TOLERANSI ANTARAGAMA DITANAMKAN RASULULLAH SEJAK DULU

JIC, BANDUNG — Pengasuh Pondok Pesantren Tebu Ireng Sholahudin Wahid atau Gus Sholah mengatakan toleransi dan kehidupan sangat erat berkaitan. Toleransi menjadi nilai-nilai moral yang ditanamkan di antara keberagaman.

Gus Sholah menyebutkan toleransi juga merupakan nilai yang diutamakan dalam Islam. Sejak zaman Nabi Muhammad SAW, Rasulullah terus mengajarkan dan mengaplikasikan nilai toleransi sesama masyarakat baik sesama Muslim juga pemeluk agama lainnya.

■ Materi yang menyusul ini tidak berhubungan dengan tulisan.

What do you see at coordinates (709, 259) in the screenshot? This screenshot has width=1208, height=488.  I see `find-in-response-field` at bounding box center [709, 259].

“Rasulullah terus mengajarkan nilai toleransi. Saat itu di Madinah ada berbagai kelompok kabilah, pemeluk agama seperti Yahudi, Nasrani, Islam dan ada yang masih menyembah berhala. Itu dikumpulkan rasul kemudian diajak berunding dan menghasilkan kesepakatan yang menjunjung tinggi toleransi,” kata Gus Sholah saat mengisi kajian motivasi Inspirasi Ramadhan (Irama) di Masjid Salman ITB, Rabu (7/6).

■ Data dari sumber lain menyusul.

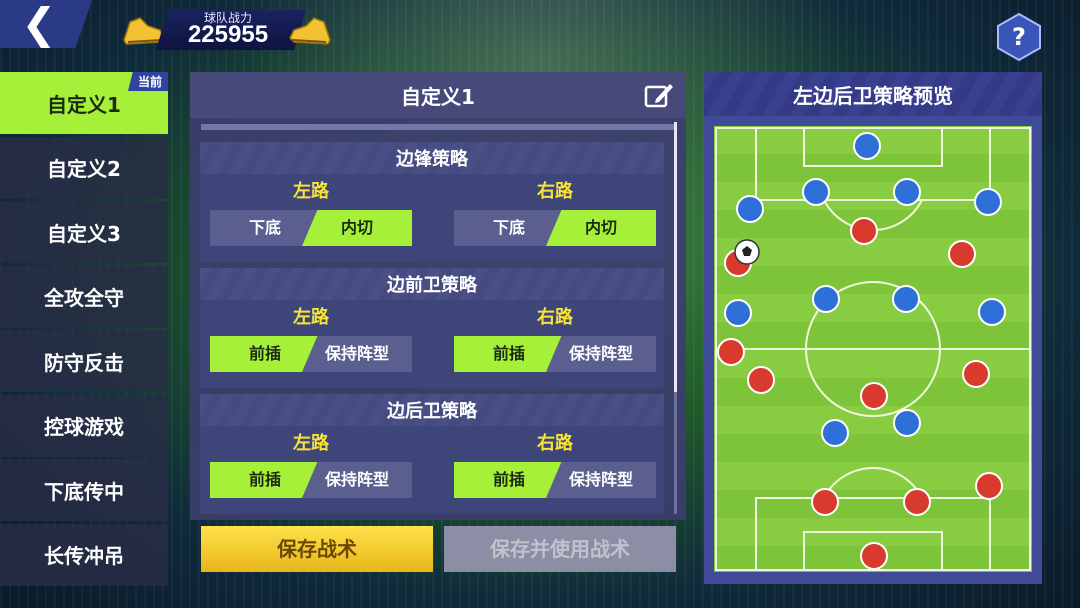 The height and width of the screenshot is (608, 1080). What do you see at coordinates (873, 94) in the screenshot?
I see `preview-title: 左边后卫策略预览` at bounding box center [873, 94].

Ia menuturkan dalam kesepakatan yang menomorsatukan nilai toleransi itu di antaranya kerjasama Muslim dan non-Muslim menjaga Madinah. Kemudian saling waspada dalam menyikapi konflik internal, pengamanan yang diperlihatkan saat terjadinya Fathu Makkah (pembebasan Makkah) karena saling toleransi hingga tidak ada darah yang mengalir.

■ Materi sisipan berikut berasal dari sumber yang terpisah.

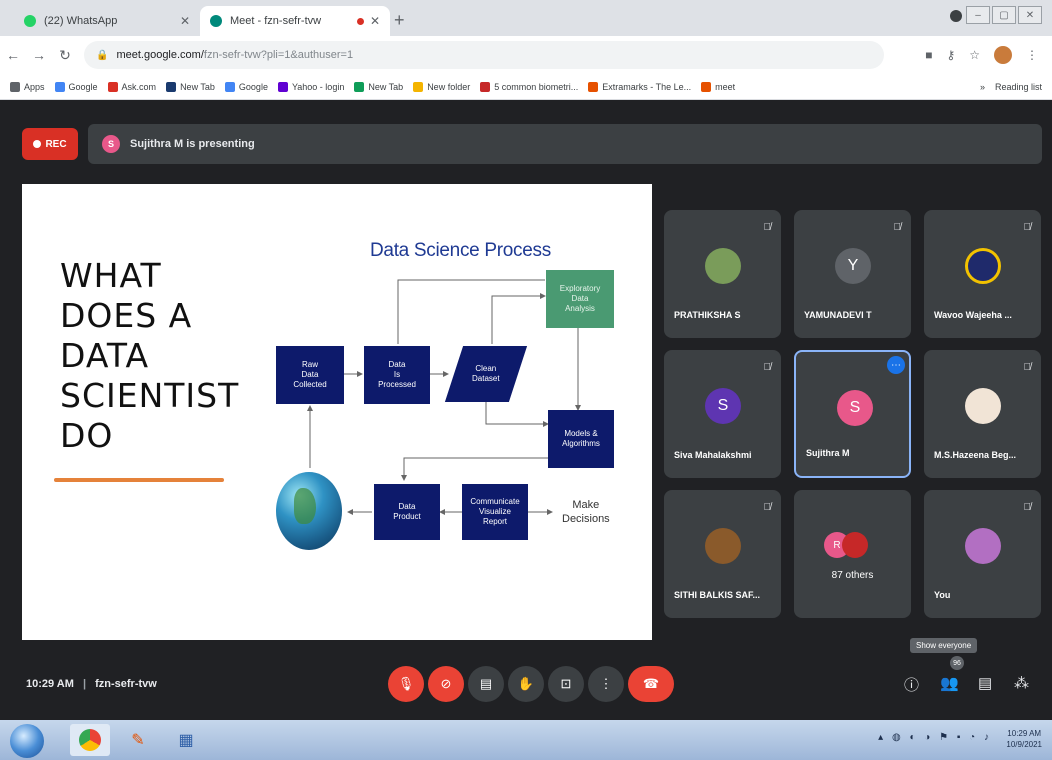  Describe the element at coordinates (950, 683) in the screenshot. I see `people-icon: 👥` at that location.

Nilai toleransi ini juga, katanya, disebut dalam berbagai ayat di kitab suci Alquran. Salah satunya dalam surat Al-Hujurat ayat 13. “Toleransi makna utamanya adalah menghormati kebhinekaan ini tercantum dalam Al Hujurat ayat 13 yang menekankan saling mengenal dan saling mengasihi,” ujarnya.

Oleh karenanya, toleransi disebutnya wajib dilaksanakan antar umat beragama termasuk di Indonesia. Hal ini untuk menjaga kesatuan di tengah keberagamaan. “Toleransi itu wajib dilaksanakan antar umat beragama,” ucapnya.

Ia pun menekankan agar masyarakat bisa mengedepankan menjaga sikap serta tutur kata agar tidak memantik perpecahan bangsa. Termasuk menjunjung toleransi terhadap perbedaan keyakinan dan pendapat.